## ACTION ITEM:
Among the lines below, a stretch begins at the one with "The image size is (351, 287)." and ends at the one with "Click the pencil edit icon in Library field". Repeat that stretch exactly, ends included.

## DATA SHOWN:
******

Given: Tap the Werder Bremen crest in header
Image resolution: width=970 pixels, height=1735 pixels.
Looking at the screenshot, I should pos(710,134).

******

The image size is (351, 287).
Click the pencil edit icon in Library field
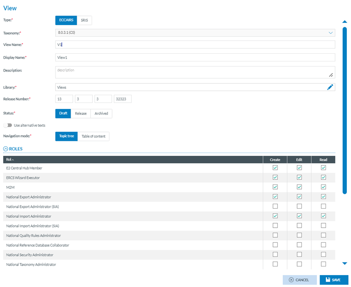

******

## TASK OUTPUT:
The image size is (351, 287).
Click the pencil edit icon in Library field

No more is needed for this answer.